Hay ejemplos en el Sur Global. En México, el gobierno ha renacionalizado gran parte del sistema energético, declarando abiertamente el fin de la política energética neoliberal y persiguiendo una ambiciosa agenda de energías renovables. Esto no es solo por razones climáticas, sino también para reducir la dependencia de las importaciones de gas de Estados Unidos, lo que supone un riesgo geopolítico. Otros países están cancelando contratos con empresas privadas, a menudo como ajustes pragmáticos más que como parte de una transición consciente. En África, donde la mitad del continente carece de electricidad, el enfoque está en abordar la escasez energética.

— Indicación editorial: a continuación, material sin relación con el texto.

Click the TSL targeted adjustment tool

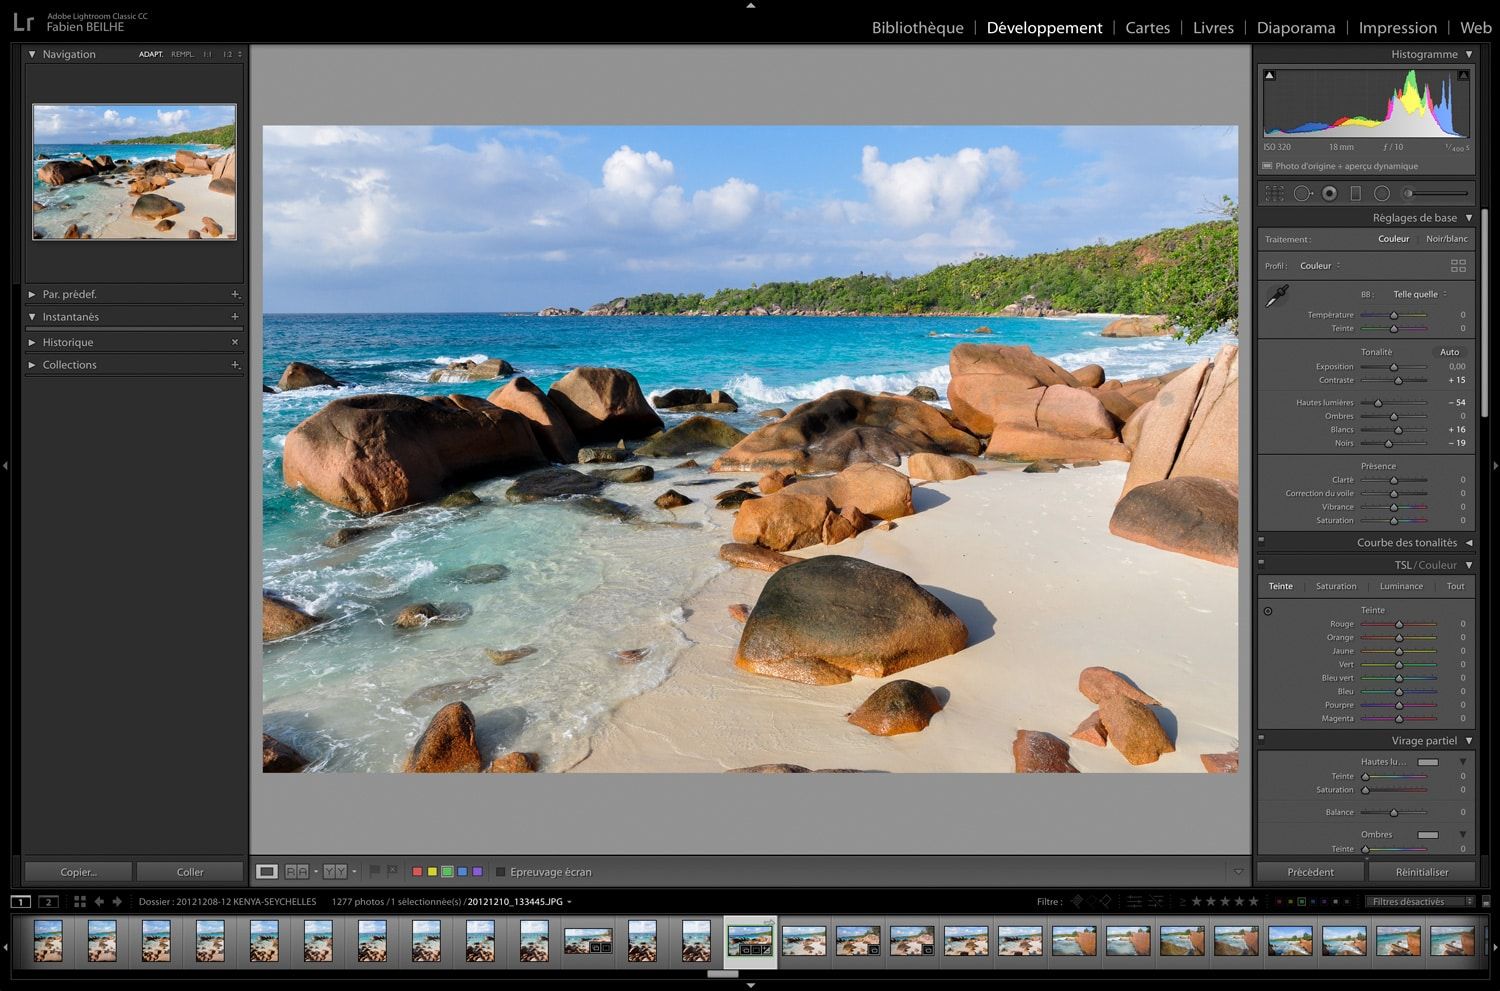(1268, 611)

Los sindicatos todavía tienen un papel fundamental que desempeñar. A nivel mundial, seguimos siendo uno de los movimientos sociales con más recursos, a pesar de ser más débiles que hace 30 años. En comparación con otros movimientos, tenemos recursos y experiencia histórica. Pero nuestra principal contribución será programática: debemos diferenciarnos claramente de los grupos ecologistas convencionales. Si bien a menudo son nuestros aliados, en ocasiones han planteado los problemas de manera que apoyan la privatización o adoptan una postura ambigua sobre la propiedad. Las empresas operan dentro de marcos políticos —muchas fueron forzadas a la privatización y mercantilización en la década de 1990—. Revertir las leyes neoliberales y construir una nueva arquitectura de vía pública será esencial. Esperemos que la próxima vez seamos más efectivos.